Fragequalität

Verkäufer tun es, Führungskräfte sollten es mehr tun, Lehrer wenden es an und doch gibt es gewaltige Unterschiede in der Qualität. Es geht ums Fragen. Wie stelle ich die richtige Frage für den Abschluss eines Kundengesprächs, mit welchen Fragen kann ich die Mitarbeiter verantwortlich machen, was muss gefragt werden, um den Unterschied zwischen auswendig gelernten und Wissen erkannt wird?
Die Qualität von Fragen haben wir im Arbeitskreis zur Dynamischen Urteilsbildung immer und immer wieder unter die Lupe genommen. Wialog – ein schweizerischer Verein, der sich dem Entwickler dieser Methode, Lex Bos, verpflichtet fühlt, sorgt in mehrmaligen Treffen im Jahr für eine selbstlernende Grundstruktur, in der die Teilnehmenden sich mit dieser Methode weitergehend beraten.

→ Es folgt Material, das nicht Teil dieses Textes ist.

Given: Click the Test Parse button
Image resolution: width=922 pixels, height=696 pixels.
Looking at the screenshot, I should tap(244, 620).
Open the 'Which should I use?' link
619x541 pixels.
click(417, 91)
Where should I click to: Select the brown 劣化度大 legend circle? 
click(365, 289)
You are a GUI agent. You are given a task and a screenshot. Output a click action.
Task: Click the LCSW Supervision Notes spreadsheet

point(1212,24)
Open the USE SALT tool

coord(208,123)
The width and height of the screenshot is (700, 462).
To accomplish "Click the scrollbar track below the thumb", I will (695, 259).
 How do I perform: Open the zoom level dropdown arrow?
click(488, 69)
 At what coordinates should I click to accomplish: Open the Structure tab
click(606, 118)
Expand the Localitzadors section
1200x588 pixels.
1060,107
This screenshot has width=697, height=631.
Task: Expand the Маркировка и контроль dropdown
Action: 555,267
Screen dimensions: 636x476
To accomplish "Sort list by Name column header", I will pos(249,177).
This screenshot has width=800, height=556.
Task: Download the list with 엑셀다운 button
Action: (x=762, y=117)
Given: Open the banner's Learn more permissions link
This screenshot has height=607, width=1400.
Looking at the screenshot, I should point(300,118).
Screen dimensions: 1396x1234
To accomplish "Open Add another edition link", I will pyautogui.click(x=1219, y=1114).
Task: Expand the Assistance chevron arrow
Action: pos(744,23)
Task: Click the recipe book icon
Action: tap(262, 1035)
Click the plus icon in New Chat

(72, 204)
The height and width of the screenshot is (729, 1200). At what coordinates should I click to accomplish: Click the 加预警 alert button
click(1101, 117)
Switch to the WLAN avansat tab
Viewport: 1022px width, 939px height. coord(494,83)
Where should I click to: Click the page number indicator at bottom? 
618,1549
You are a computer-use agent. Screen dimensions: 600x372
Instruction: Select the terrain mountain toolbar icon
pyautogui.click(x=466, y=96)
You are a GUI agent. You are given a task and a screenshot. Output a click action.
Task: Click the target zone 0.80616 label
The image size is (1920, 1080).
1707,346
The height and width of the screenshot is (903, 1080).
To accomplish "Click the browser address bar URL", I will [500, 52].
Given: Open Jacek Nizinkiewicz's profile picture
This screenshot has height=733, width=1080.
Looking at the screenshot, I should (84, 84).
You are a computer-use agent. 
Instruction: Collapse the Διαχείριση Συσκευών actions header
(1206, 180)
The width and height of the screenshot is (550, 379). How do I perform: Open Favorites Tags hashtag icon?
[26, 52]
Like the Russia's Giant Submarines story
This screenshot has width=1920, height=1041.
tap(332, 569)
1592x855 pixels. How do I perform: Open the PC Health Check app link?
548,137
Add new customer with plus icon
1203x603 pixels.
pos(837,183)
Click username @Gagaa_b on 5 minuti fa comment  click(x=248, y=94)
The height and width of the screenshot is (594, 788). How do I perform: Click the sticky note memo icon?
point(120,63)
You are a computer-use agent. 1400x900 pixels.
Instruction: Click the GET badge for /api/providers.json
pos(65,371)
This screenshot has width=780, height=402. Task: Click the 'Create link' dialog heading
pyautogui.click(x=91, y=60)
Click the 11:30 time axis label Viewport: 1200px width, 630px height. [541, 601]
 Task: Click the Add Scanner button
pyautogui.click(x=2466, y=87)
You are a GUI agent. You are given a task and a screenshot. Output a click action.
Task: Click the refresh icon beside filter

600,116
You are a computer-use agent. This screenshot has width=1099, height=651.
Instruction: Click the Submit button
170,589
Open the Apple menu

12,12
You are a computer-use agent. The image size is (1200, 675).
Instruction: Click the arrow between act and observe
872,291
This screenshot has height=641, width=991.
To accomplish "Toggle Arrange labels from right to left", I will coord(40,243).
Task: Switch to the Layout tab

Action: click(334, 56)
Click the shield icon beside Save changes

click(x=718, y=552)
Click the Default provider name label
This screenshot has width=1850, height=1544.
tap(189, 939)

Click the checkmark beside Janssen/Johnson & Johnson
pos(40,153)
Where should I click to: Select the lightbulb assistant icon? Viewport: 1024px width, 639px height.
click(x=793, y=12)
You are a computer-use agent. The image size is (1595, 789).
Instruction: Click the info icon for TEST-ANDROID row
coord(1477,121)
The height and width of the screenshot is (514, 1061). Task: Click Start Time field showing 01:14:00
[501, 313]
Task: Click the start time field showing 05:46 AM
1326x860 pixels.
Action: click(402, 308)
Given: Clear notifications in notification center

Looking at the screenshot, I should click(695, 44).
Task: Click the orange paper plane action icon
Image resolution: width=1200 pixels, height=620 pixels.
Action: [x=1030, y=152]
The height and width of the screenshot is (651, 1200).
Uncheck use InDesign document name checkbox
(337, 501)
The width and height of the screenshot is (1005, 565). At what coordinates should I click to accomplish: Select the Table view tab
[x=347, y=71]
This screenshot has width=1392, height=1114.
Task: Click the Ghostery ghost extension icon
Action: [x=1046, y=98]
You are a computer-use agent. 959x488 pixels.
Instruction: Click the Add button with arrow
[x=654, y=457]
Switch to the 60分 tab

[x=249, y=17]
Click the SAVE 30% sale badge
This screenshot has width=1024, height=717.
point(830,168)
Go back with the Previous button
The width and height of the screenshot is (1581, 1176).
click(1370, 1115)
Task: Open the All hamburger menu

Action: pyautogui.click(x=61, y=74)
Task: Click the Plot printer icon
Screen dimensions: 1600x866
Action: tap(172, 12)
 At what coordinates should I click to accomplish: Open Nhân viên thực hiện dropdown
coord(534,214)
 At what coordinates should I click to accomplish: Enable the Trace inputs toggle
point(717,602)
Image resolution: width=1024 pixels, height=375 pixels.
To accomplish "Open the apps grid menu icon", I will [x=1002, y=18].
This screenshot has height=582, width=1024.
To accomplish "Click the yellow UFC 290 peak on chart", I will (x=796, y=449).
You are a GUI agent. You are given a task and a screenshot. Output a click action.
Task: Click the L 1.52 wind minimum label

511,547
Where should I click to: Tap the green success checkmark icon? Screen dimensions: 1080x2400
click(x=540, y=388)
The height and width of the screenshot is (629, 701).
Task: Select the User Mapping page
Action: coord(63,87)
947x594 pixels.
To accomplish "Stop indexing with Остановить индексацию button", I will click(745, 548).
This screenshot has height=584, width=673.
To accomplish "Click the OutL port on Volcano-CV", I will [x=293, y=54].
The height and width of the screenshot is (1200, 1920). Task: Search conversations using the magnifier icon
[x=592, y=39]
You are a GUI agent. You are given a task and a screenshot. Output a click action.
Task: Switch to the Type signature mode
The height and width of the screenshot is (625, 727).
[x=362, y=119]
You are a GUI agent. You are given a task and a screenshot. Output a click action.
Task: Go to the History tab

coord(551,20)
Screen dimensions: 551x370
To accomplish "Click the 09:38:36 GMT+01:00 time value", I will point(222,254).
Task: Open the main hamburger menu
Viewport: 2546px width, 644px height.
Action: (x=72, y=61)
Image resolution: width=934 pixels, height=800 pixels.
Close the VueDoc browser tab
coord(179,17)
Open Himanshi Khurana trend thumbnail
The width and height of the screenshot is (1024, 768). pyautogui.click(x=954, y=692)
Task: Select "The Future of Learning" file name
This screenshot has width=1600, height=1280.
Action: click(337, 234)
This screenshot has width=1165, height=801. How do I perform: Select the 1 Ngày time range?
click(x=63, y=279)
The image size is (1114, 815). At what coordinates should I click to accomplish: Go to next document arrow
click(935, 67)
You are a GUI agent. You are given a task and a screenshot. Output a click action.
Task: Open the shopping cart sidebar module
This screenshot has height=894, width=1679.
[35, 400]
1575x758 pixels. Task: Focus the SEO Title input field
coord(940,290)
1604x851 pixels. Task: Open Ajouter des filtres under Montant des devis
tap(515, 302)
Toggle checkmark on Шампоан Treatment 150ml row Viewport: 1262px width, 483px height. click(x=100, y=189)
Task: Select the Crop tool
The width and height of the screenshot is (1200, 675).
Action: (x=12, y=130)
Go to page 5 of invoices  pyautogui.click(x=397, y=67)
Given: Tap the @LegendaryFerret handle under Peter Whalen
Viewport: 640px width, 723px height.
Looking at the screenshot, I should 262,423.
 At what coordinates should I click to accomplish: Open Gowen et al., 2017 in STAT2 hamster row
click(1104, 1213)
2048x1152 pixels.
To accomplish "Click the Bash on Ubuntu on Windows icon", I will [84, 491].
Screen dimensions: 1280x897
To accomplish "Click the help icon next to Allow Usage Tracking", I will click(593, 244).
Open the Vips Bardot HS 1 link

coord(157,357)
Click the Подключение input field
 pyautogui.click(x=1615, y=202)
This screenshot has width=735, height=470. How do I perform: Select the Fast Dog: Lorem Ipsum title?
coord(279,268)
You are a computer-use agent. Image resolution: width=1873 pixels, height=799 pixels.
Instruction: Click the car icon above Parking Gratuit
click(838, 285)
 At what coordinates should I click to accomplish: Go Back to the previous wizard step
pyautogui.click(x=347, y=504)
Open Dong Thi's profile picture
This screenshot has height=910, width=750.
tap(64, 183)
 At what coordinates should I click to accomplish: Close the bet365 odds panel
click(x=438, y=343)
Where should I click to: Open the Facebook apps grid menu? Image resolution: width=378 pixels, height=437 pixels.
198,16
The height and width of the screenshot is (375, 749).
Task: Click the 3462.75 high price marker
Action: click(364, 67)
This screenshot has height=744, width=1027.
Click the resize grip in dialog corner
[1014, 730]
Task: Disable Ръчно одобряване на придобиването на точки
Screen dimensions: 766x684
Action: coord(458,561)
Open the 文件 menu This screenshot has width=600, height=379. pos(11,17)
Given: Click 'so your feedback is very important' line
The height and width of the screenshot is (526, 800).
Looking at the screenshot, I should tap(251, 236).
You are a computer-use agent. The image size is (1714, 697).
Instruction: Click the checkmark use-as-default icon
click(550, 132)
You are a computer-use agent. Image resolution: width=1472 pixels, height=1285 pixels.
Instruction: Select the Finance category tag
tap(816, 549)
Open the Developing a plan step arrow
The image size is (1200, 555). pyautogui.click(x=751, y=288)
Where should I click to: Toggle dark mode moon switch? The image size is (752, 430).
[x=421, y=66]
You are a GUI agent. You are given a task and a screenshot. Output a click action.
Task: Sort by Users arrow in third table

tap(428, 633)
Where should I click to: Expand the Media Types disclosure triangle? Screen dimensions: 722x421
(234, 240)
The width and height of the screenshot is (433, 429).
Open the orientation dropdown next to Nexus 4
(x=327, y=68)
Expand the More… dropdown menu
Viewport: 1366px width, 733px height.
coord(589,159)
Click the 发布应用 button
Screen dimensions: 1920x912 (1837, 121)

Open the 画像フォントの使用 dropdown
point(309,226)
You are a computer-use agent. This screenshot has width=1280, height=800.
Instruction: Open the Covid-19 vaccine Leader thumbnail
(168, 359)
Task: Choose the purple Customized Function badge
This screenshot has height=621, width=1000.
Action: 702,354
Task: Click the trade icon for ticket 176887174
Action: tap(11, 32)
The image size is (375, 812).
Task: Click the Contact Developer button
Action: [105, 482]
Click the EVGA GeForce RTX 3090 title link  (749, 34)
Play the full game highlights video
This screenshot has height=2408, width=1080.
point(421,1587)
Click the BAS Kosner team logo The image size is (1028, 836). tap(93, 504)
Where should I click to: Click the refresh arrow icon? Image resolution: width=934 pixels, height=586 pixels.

Bei unserem heutigen Treffen in der Dorfgemeinschaft Lautenbach standen auch Fragen im Zentrum, die zur Ausbildung und möglichen Übungen beitrugen. Wie kann man die qualitativen Ebenen von Fragen erfahrbar machen? Welche Erfahrungen sind für welche Altersstufen wichtig? Wie viel Erfahrung muss entstehen, damit adäquat mit Fragen umgegangen werden kann?

Wir haben heute sicherlich keine entgültigen Antworten gefunden. Der rege Austausch zwischen den Kollegen hat jedoch dazu geführt, dass wir alle noch bewusster auf der Suche nach entsprechenden Übungen sind und unsere Trainingsmethoden weiter verfeinern. Dabei wird auch deutlich: Ohne die Fähigkeit aus dem Interesse für unsere Teilnehmer zu arbeiten und ohne die Kenntnis ihrer Fragen im Kurs, lassen sich diese Übungen nur skizzenhaft erzeugen. Die Wirklichkeit der Tagessituation wird dann die notwendige Tiefe erzeugen helfen.